„The Ugly Stepsister“: Body-Horror-Märchenstunde
Aschenputtels Stiefschwester schwingt das Hackebeil
„Wer schön sein will, muss leiden“ – und hier wird mal so richtig gelitten: „The Ugly Stepsister“ von Emilie Blichfeldt orientiert sich relativ eng am „Aschenputtel“-Märchen und zwar an einem Cocktail aus den Versionen von Charles Perrault und der brutaleren Variante der Brüder Grimm. Mit einem großen Unterschied: Hier ist nicht Aschenputtel die Hauptfigur, sondern ihre „hässliche“ Stiefschwester. Und die heißt Elvira (Lea Myren) und ist mit Schwester Alma (Flo Fagerli) und der harten, überehrgeizigen Mutter Rebekka (Ane Dahl Torp) soeben umgezogen, denn Mama hat einen neuen Mann geheiratet und die Familie dadurch auch um dessen bildschöne Tochter und Cinderella-Variante Agnes (Thea Sofie Loch Næss) erweitert. Doch der Gatte stirbt beim Festmahl plötzlich, wodurch die Familie vor dem finanziellen Ruin steht. Rebekka hatte sich von der Heirat Geld erhofft – der Verblichene allerdings ebenso! Also bleibt nur eine weitere Heirat und da trifft es sich gut, dass der Prinz des Landes gerade eine Gemahlin sucht. Elvira will den jungen Adeligen unbedingt erobern und lässt zu diesem Zweck eine Reihe von operativen Eingriffen über sich ergehen, aber Agnes will sich den begehrtesten Junggesellen des Landes ebenfalls angeln …

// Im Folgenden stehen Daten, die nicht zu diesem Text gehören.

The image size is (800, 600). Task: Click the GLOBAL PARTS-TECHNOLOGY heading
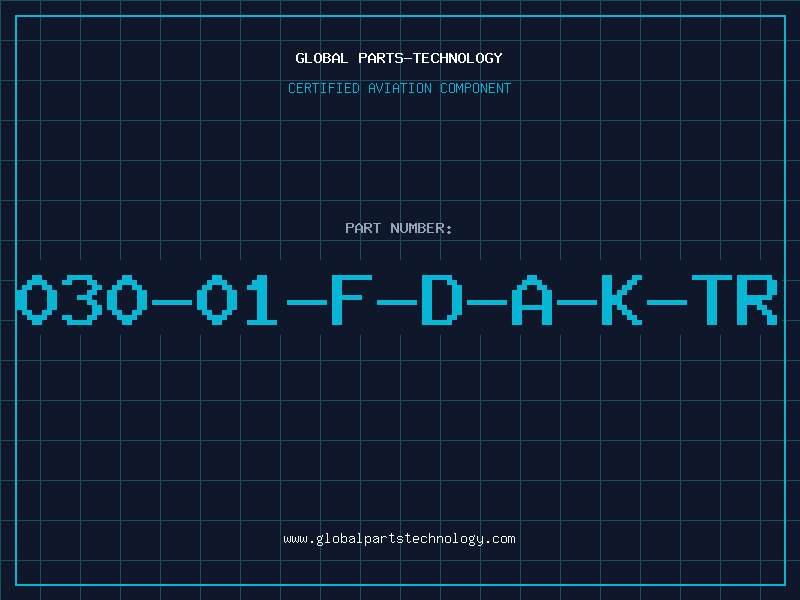click(399, 58)
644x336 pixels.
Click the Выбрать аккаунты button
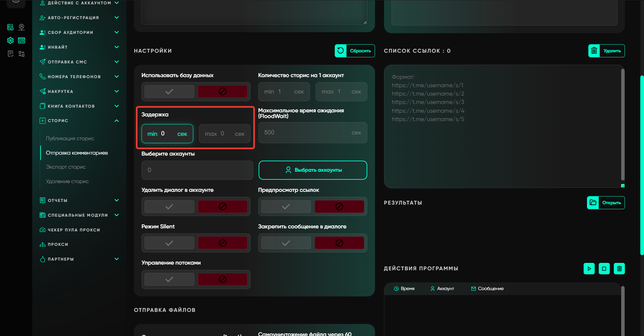(313, 170)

Da motivische Überschneidungen (Body-Horror, Schönheits- und Jugendwahn, Patriarchat) bestehen, wird – neben dem bei Filmen dieser Art unvermeidlichen David Cronenberg – permanent einer der rätselhaftesten Hypes der letzten Jahre als Referenzpunkt genannt. Dabei zeigt Blichfeldts Film eigentlich eher auf, was „The Substance“ von Coralie Fargeat falsch macht. Denn der entpuppt sich schnell als reiner Body-Horror-Thesenfilm, dessen Figurenarsenal aus Stereotypen und Karikaturen besteht, die nur dazu dienen in über die Schmerzensgrenze hinaus überkandidelter Form die simplen Botschaften der Regisseurin dem Publikum in die Köpfe zu hämmern. Doch das wird bereits mit der fragwürdigen, selbstverliebt wirkenden Werbefilmoptik konterkariert, die den kritisierten Körperkult eben doch propagiert, und endet in einem fragwürdigen Frauenbild – schlussendlich wird auch hier der „hässlichen Alten“ mit Verachtung begegnet.

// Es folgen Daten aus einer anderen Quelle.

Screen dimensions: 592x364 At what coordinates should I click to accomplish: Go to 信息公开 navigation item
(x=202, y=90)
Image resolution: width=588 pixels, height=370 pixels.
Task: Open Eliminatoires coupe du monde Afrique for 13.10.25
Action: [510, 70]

Blichfeldts Film wandelt ebenso wenig auf subtilen Pfaden, ihr Anliegen ist klar und wird unvermissverständlich rübergebracht – zu sehen gibt es unter anderem eine Nasenoperation mittels Hammer und Meißel, Augenbrauen, die mit Nadel und Faden angenäht und Zehen, die abhackt werden –, aber sie arbeitet nicht nur mit einem steilen Kontrast aus wolkigen Weichzeichner-Träumen und beklemmender Realität die Enge der Welt der weiblichen Protagonisten wunderbar heraus, sie kreiert reale Figuren mit Ecken und Kanten. Selbst- und eifersüchtig, skrupellos, rasend. Frauenfiguren, denen sie trotz allem – egal ob schön oder „hässlich“ – mit einem fast zärtlichen Blick begegnet, was auf gewisse Weise auch die eher eindimensional gezeichneten, ferkeligen Männer mit ihren lanzenhaften Schwänzen (es gibt ein paar überraschend explizite Aufnahmen) betrifft: Anders als bei Fargeat schwingt Mitleid mit.

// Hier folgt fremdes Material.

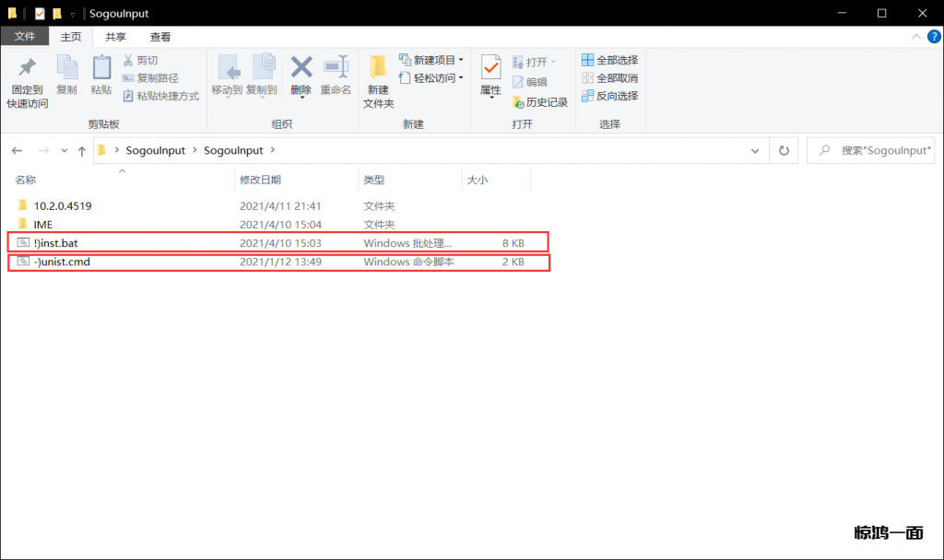Create a new folder with ribbon icon
Viewport: 944px width, 560px height.
(x=378, y=68)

Es sind aber nicht nur die Figuren, allen voran die von Lea Myren großartig gespielte Elvira, die eine hohe Sogkraft erzeugen: Während „The Substance“ in einer befremdlichen, irrealen (Medien)-Welt spielt, deren Räume wie abrupt aneinandergereiht wirken, man gar kein Gefühl für die Umgebung der Figuren bekommt, wirkt der Kosmos von „The Ugly Stepsister“ schlüssig und hat dank einem geschickten Einsatz von Anachronismen wie Zahnspangen oder einem elektronischen Soundtrack einen gewissen überzeitlichen Touch. Der springende Punkt ist aber vielleicht: Während „The Substance“ bei seinen Schockszenen eher Fantasy-Terrain beackert und so weitere Distanz schafft, wirken die barbarischen Körpermalträtierungen, die Elvira über sich ergehen lässt, in ihrer grellen Inszenierung zwar nicht unlustig, dank ihrem unmittelbaren Bezug zur heutigen Zeit aber genauso eindringlich – Nasenkorrekturen erfolgen mittlerweile zwar unter Betäubung, sind aber nach wie vor nicht unbedingt ein Spaziergang, an die Wirksamkeit von Bandwurm-Diäten glaubt nach wie vor noch so manch einer und selbst die splattrige Fußverkürzung mittels Hackebeil ist gar nicht mal so drüber, wie man meinen möchte. Wenn es darum geht schön zu sein, ist kein Leiden zu groß – das gilt in der Welt des Films genauso wie in unserer.
Natürlich, im Endeffekt hat auch Blichfeldt nichts Neues zu sagen und reiht sich in einer seit einiger Zeit aus dem Boden sprießenden Reihe von Filmen mit Aufkleber-Botschaften ein, wenn aber schon unbedingt Message-Film, dann bitte so undoof und unterhaltsam wie hier.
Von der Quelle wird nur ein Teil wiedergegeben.